▶ **EXTRACT TO READ**:
--
US to pay $25.5 million to settle WWII 'Gold Train' lawsuit

The Miami Herald 11 March 2005
Noah Bierman

The U.S. government formally agreed on Friday to pay $25.5 million to redress a controversial historical incident -- the American military's seizure of Nazi loot stolen from Hungarian Jews.

The government later auctioned off much of the property to fund refugee relief efforts, rather than trying to return the possessions to their owners, who were either dead or scattered around Europe.

The so-called ''Gold Train'' incident gained widespread notice more than a half century after it happened, the result of a presidential commission and a lawsuit filed by Hungarian Jews in Miami federal court in 2001. Many of the Holocaust survivors who filed the suit had long since emigrated to the United States and elsewhere. Some settled in South Florida.

Friday's settlement proposal will allot $25 million to cover basic humanitarian services -- including health care -- for Hungarian Jewish Holocaust survivors throughout the world.

Individual plaintiffs will not receive payments.

The settlement also includes $500,000 to build and maintain an archive documenting the destruction of the Hungarian Jewish community as well as the Gold Train incident. A panel of three experts will choose a major Holocaust museum, still undetermined, to house it.

The United States government has not made a formal apology.

''It's going to be addressed in the future, but it's the government's own discretion,'' said Sam Dubbin, the lawyer representing the plaintiffs.

The Department of Justice issued a statement saying the government was ''very pleased'' about the settlement.

''Once the settlement is approved by the U.S. district court judge, the U.S. government will issue an appropriate statement of acknowledgement,'' department spokesman Charles Miller told The Herald, declining further comment.

The settlement, which still requires approval of U.S. District Judge Patricia Seitz, will not erase the memories of elderly Holocaust survivors who filed it. But it will ensure the U.S. government acknowledges its role in the incident.

''For a lot of people, the settlement was about documenting the history and making it available,'' said Dubbin. ``At the same time, the monetary relief is very significant and will help a large number of elderly Hungarian Holocaust survivors who are in great need.''

The road to completing the settlement continues next week, when Seitz will likely hold a hearing to consider preliminary approval. Then notices will go out to members of the class of people represented in the suit, before Seitz holds another hearing to consider possible objections.
--
▶ **MATERIAL**:

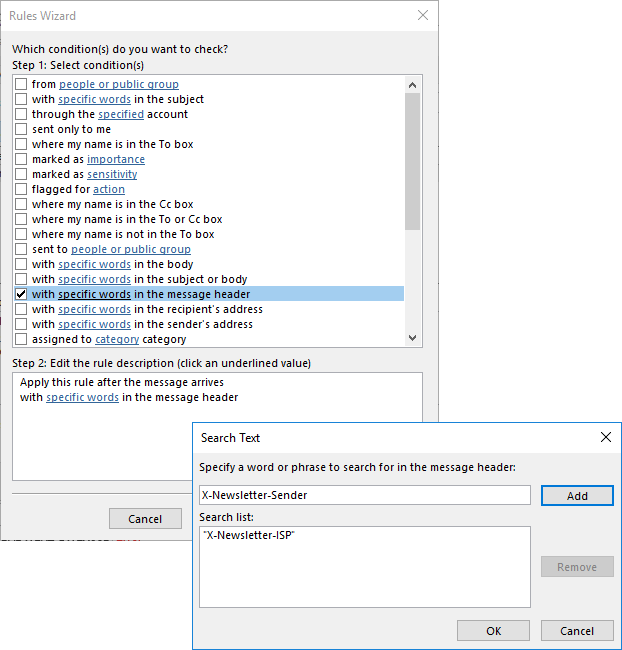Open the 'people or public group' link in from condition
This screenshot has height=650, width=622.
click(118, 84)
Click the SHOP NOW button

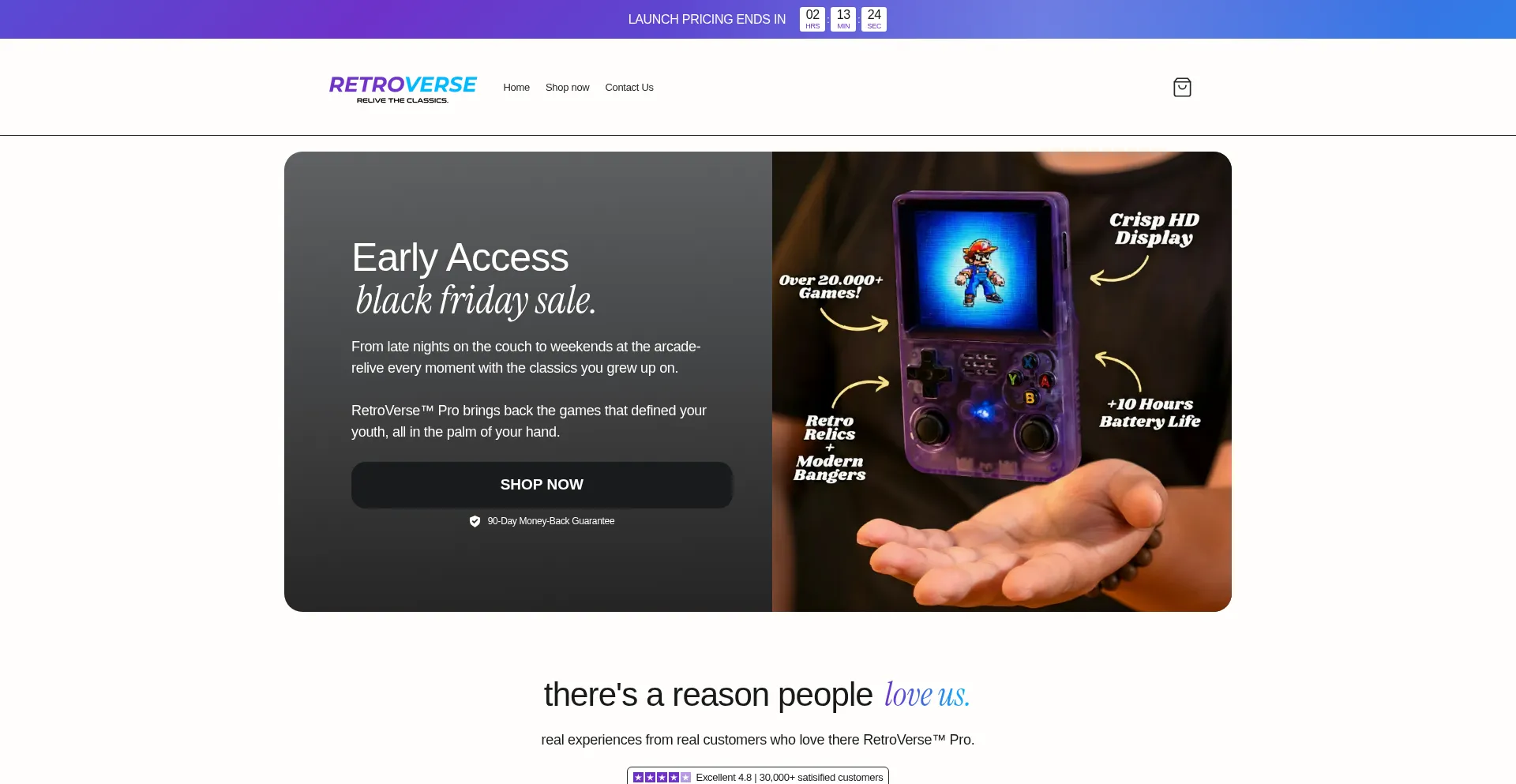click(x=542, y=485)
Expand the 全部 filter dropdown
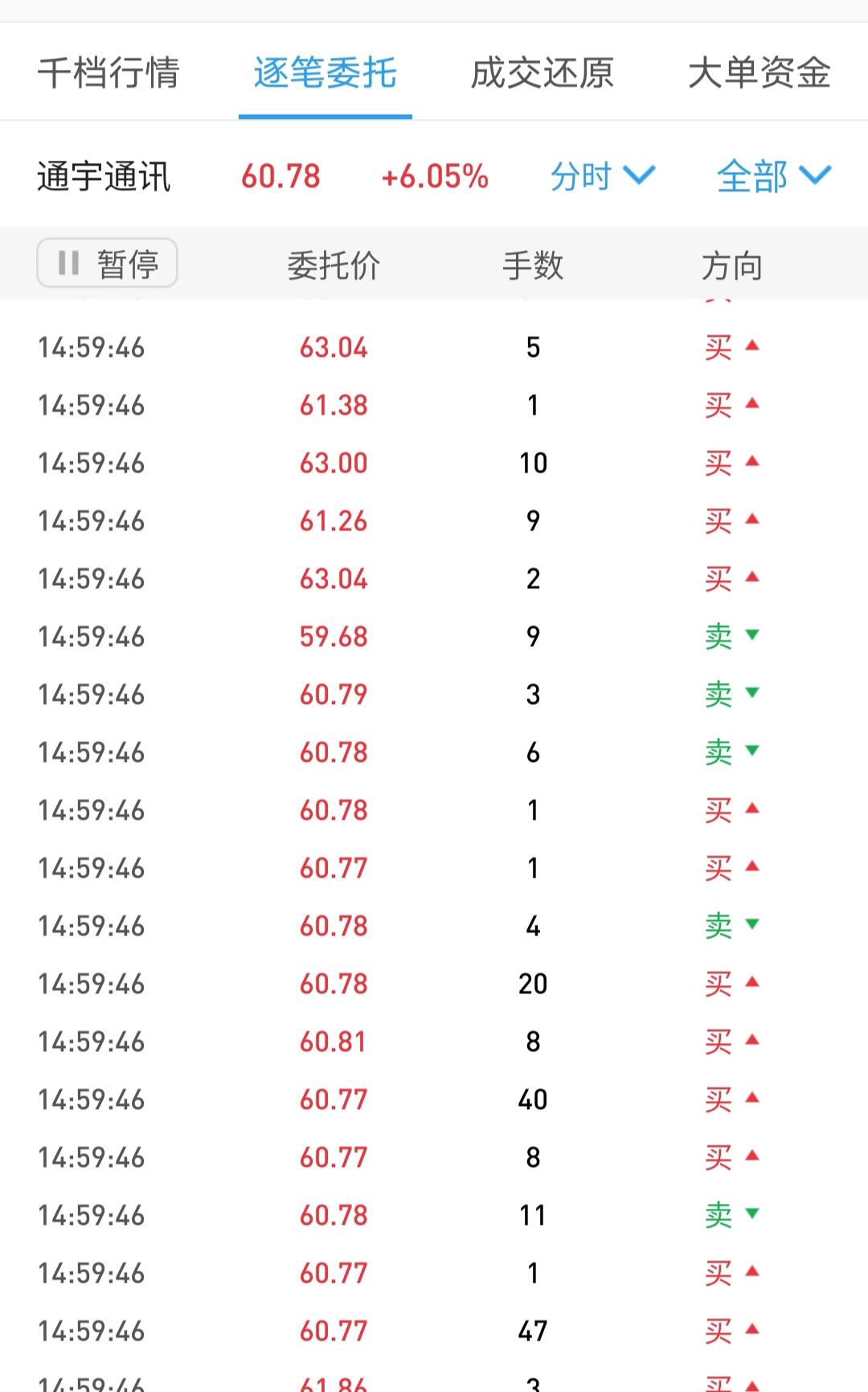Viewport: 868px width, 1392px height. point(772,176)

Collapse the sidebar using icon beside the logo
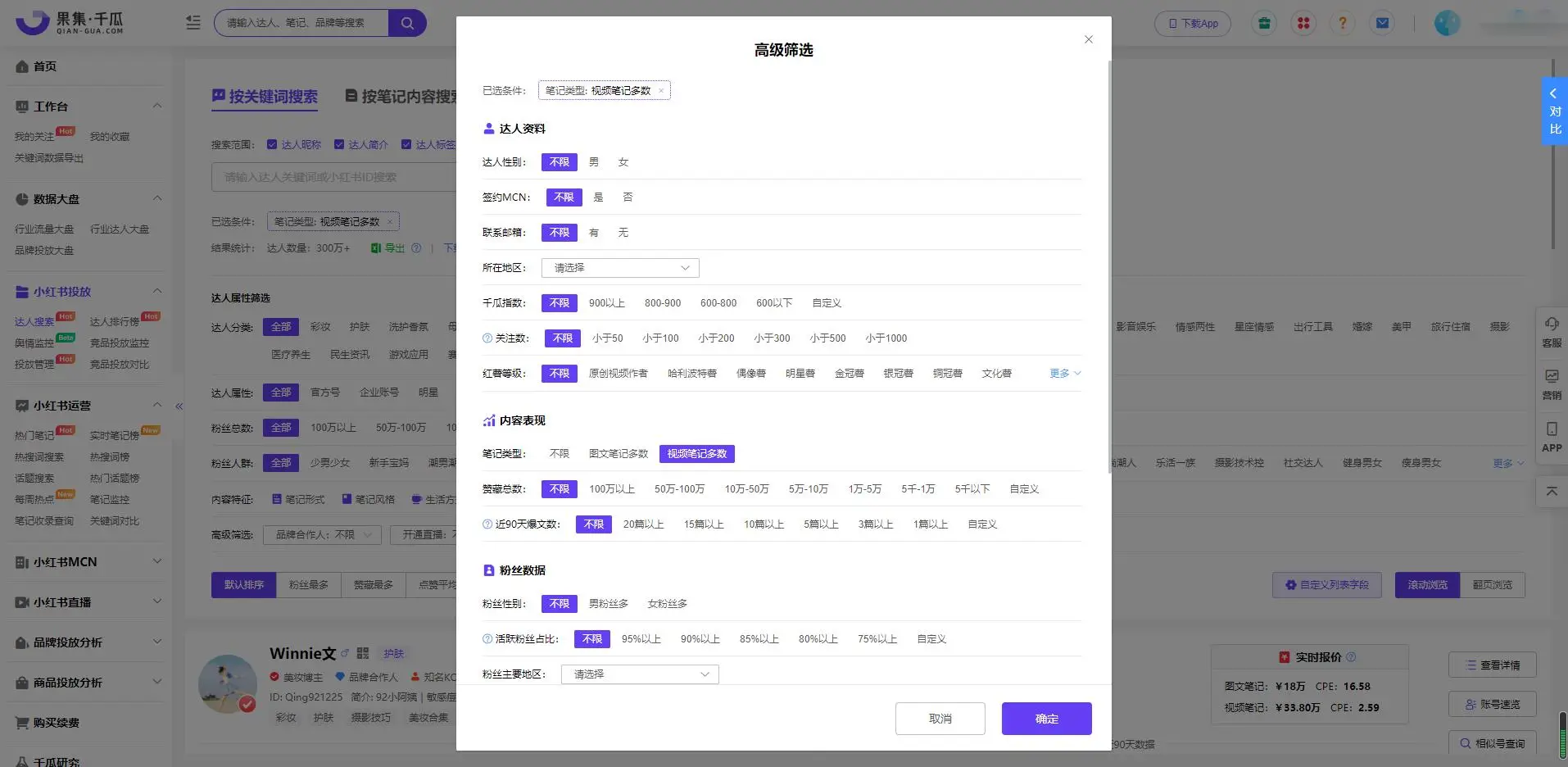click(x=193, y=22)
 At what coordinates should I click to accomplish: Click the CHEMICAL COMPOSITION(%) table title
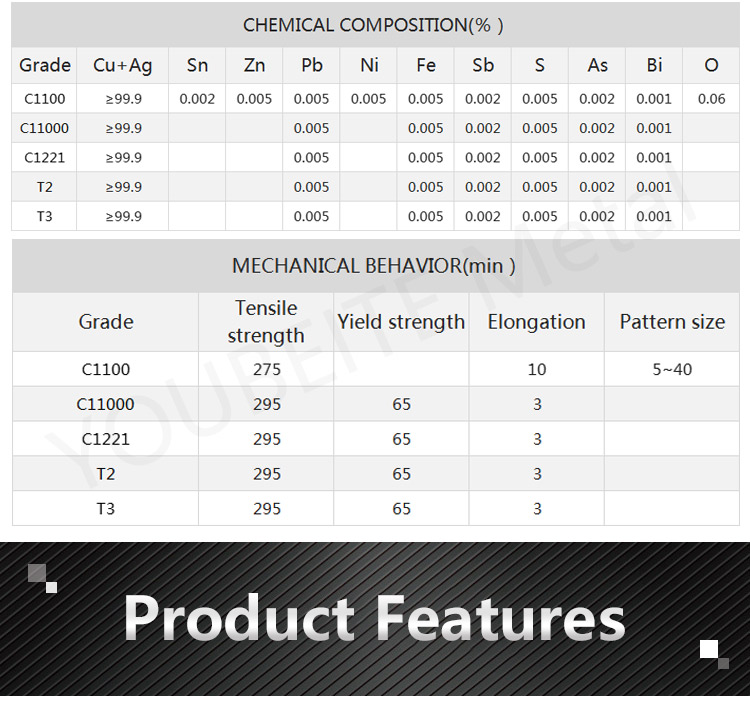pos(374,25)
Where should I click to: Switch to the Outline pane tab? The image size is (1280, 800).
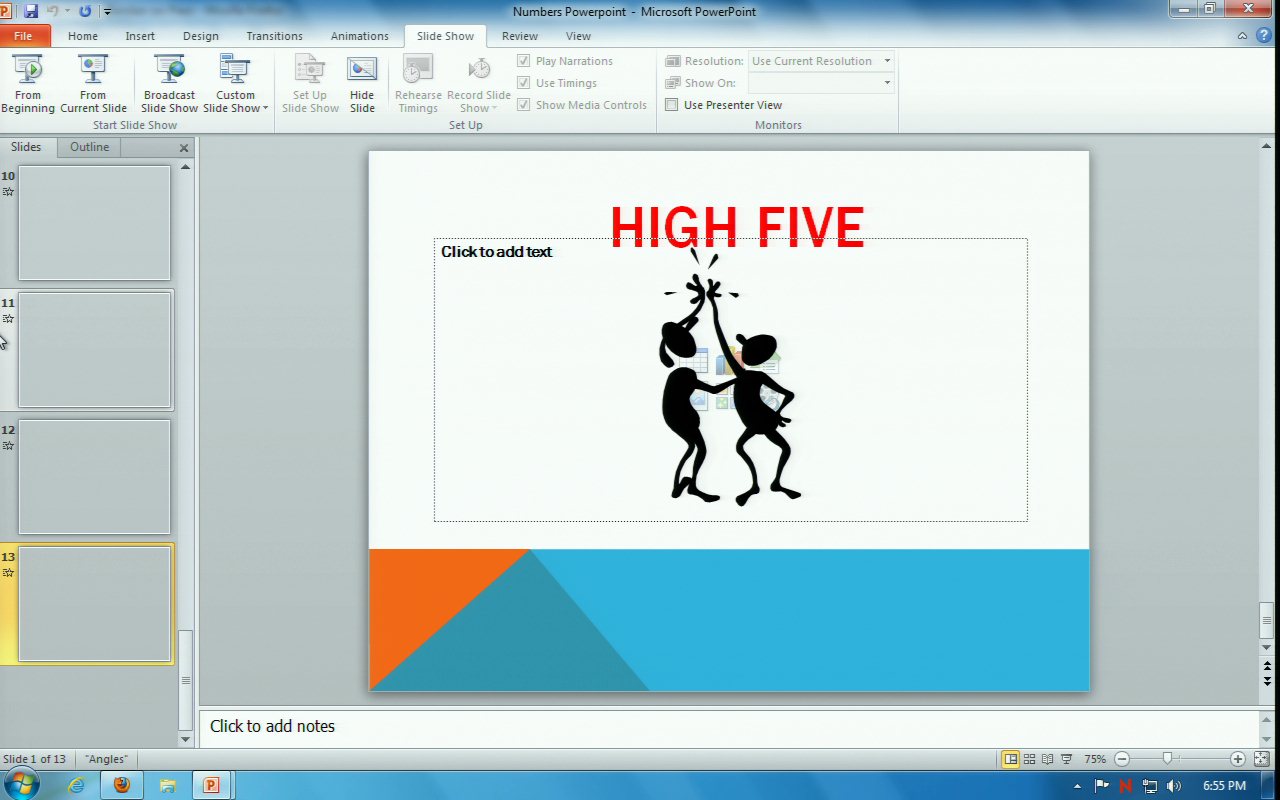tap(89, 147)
--
▶ **PARTS OF THE EXERCISE**:
1) Answer these questions about the Gold Train settlement article:
(a) How much of the settlement money is set aside for an archive?
(b) In which court and in what year did Hungarian Jews file the lawsuit?
(c) Which judge still has to approve the settlement?
2) Supply the next part of the Gold Train settlement article, starting after its last sentence.
The records were drawn from a separate source.

▶ **ANSWERS IN ORDER**:
1)
(a) $500,000
(b) Miami federal court, in 2001
(c) U.S. District Judge Patricia Seitz

2)
The settlement calls for relief money to go to existing agencies that serve Holocaust survivors. Using a survey, lawyers and survivors will distribute the money in geographic proportion to the survivor population.

The story of the Gold Train begins before World War II, a period of comfortable assimilation for many Hungarian Jews. Those of status owned the finer things -- paintings, Oriental rugs, jewelry, gold.

During the war, Nazis plundered the Jewish homes and loaded goods onto 40 train cars bound for Germany. But the Gold Train was turned over to American liberators in Austria in 1945, soon after the May 8 victory. Rather than return the goods to their owners, as U.S. policy required, they were diverted. Some wound up in generals' hands, according to the Presidential Advisory Commission on Holocaust Assets. Others were sold for refugee relief.

The U.S. government's acts came to light only decades later, as the advisory commission did extensive research into Holocaust survivors' claims around the world.

When survivors learned the U.S. government's role, many greeted the news with mixed emotions. They were grateful to the American liberators, but disappointed to be victims yet again. Many were further disappointed that the military chose not to disclose the information.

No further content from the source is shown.